- _EXTRACTED TEXT_:
***
In a series of articles, Mahmoud Kayyal offers a periodization of Hebrew-to-Arabic literary translation and situates an extensive body of translated works vis-à-vis the political, ideological, and cultural contexts in which they were produced and circulated.[21] Kayyal suggests that Hebrew-to-Arabic translation has, by and large, functioned as an “antagonistic dialogue,” with literary texts serving as “documents reflecting the culture of the other.”[22] Projecting into the future, he maintains that “in a state of violent national conflict, translation activity will produce translations whose purpose is ideological rather than literary.”[23] Kayyal catalogs Hebrew-to-Arabic translations according to critical moments in relations between Israel and the Arab world: the 1948 Arab-Israeli War, the 1967 Arab-Israeli War, the 1978 Camp David Accords, the 1993 and 1995 Oslo Accords, and the First and Second Palestinian Intifadas. The only pre-1948 translation noted by Kayyal is Salim al-Dawudi’s 1899 translation of Avraham Mapu’s 1853 novel Ahavat Tsiyon (The love of Zion) under the Arabic title Maḥabat Ṣihyūn.[24] The 1967 Arab-Israeli War brought about a significant wave of translations in Egypt, many of which treated the literary text as a window onto the psyche of the Israeli “other.” Kayyal notes that many of these translations were poorly executed from a linguistic and stylistic standpoint. Individuals who worked in this vein generally regarded the act of translation not as a craft but as a mode of research intended to reinforce a particular political view of the Israeli subject.[25] Other translators did wish to maintain the literary integrity of the source text but lacked familiarity with Jewish and Israeli culture and thus, knowingly or inadvertently, produced translations peppered with expressions from classical Arabic literature or Qur’anic sources.[26]

The year 1967 also saw an expansion of Hebrew departments in Egypt and a proliferation of master’s theses and doctoral dissertations.[27] Kayyal groups the post-1967 translators into two camps. Nasserist nationalists, Marxists, and Islamists have all rallied around the idea that Israeli literature is fundamentally racist and depicts Arabs in a way that legitimizes pro-Israel sentiment. Their translations tended to be polemical and the act of translation was more of an exposition than a literary endeavor. A case in point is Sayyid Suliman Aliyyan’s translation of Moshe Smilansky’s story “Goel ha-dam” (The avenger of blood). Aliyyan, a graduate of Ain Shams, accused Smilansky of “stressing in [his] story all his covert animosity in an artificial narrative form, and thereby revealing his ignorance of many customs of the Arabs and the Muslims.”[28] The second group consisted mostly of intellectuals who cared more for the aesthetic value of a translation and rejected the widely held belief that treating Israeli literature as a creative art was a doorway to “cultural invasion.”[29] Kayyal’s periodization ends with the start of the Second Intifada, and he closes his assessment with the conclusion that Hebrew-to-Arabic translation would continue as an “antagonistic dialogue.” My work fastens on contemporary Hebrew-to-Arabic translational transactions as a site of contestation, a zone of cultural negotiation where the whole premise of antagonism is being interrogated alongside the intractable binary between Arab and Jew. Though translators such as Abud and Eltoukhy are increasingly transgressive in their challenges to the normalization debates, certain lines are not to be crossed without professional repercussions.
***
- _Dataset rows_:
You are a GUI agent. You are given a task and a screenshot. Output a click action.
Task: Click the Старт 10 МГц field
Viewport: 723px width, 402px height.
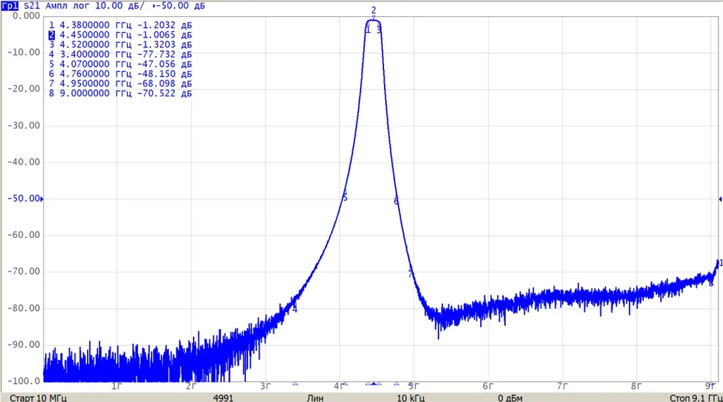[38, 398]
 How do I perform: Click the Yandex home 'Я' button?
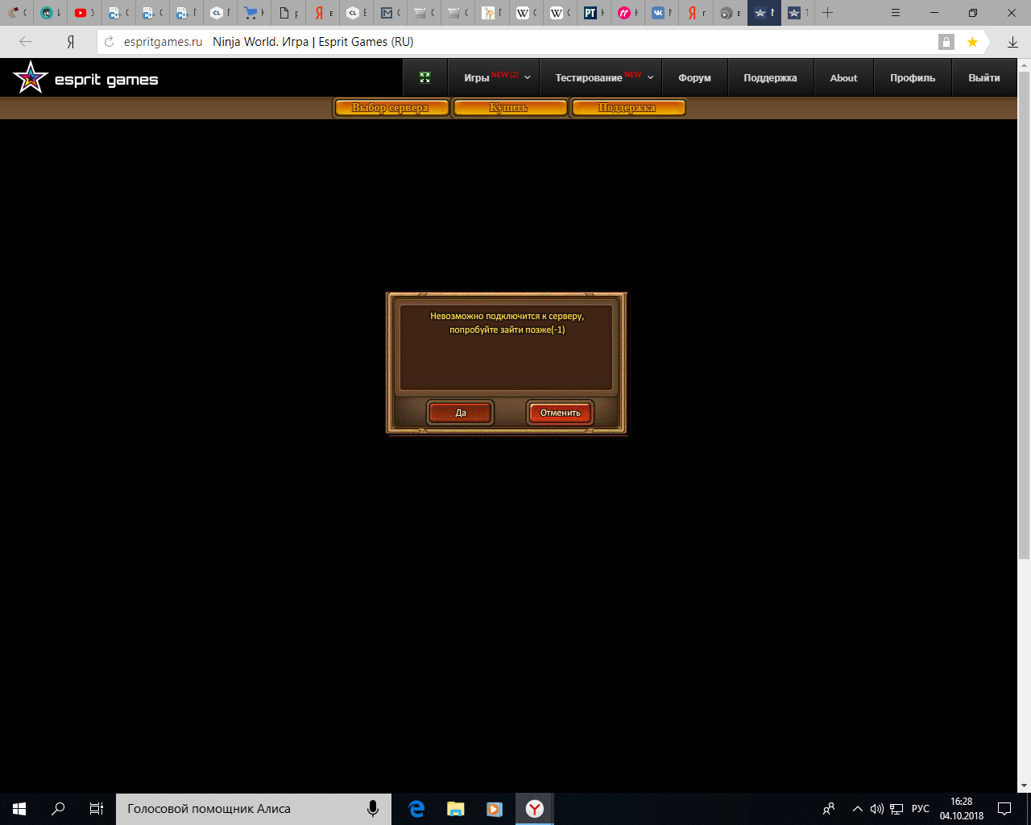(x=71, y=42)
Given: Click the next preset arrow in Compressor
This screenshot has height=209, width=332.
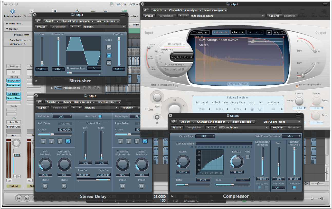Looking at the screenshot, I should click(214, 128).
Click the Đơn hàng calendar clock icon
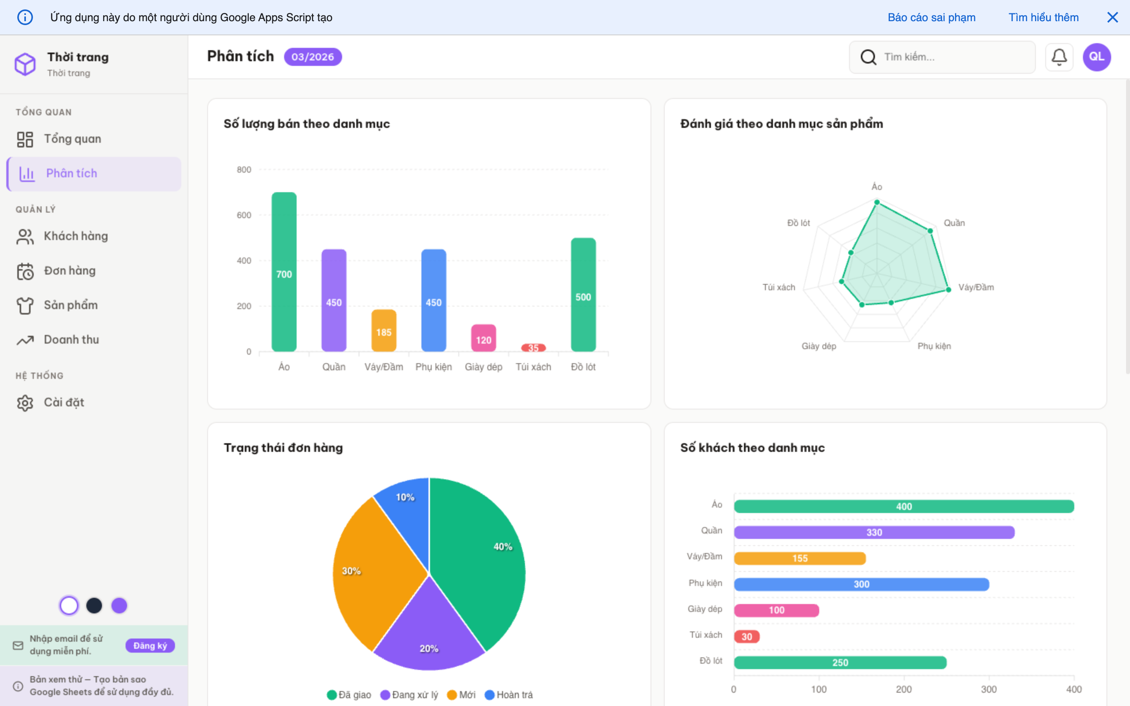Image resolution: width=1130 pixels, height=706 pixels. tap(25, 271)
***
- _CHALLENGE_: In the passage on Hebrew-to-Arabic literary translation, what is the only pre-1948 translation Kayyal notes? You won't need the records for this.

- _TASK RESPONSE_: Salim al-Dawudi's 1899 translation of Avraham Mapu's 1853 novel Ahavat Tsiyon (The love of Zion), under the Arabic title Maḥabat Ṣihyūn.